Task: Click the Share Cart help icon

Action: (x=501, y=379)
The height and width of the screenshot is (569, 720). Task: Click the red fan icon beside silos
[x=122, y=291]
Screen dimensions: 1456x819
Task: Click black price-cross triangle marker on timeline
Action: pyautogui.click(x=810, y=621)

WHAT TO PRODUCE:
Could you rewrite these lines, substituting "button" for every "icon" and leaving everything else the same?

COMPLETE RESPONSE:
Task: Click the Share Cart help button

Action: (x=501, y=379)
The height and width of the screenshot is (569, 720). Task: Click the red fan button beside silos
[x=122, y=291]
Screen dimensions: 1456x819
Task: Click black price-cross triangle marker on timeline
Action: pyautogui.click(x=810, y=621)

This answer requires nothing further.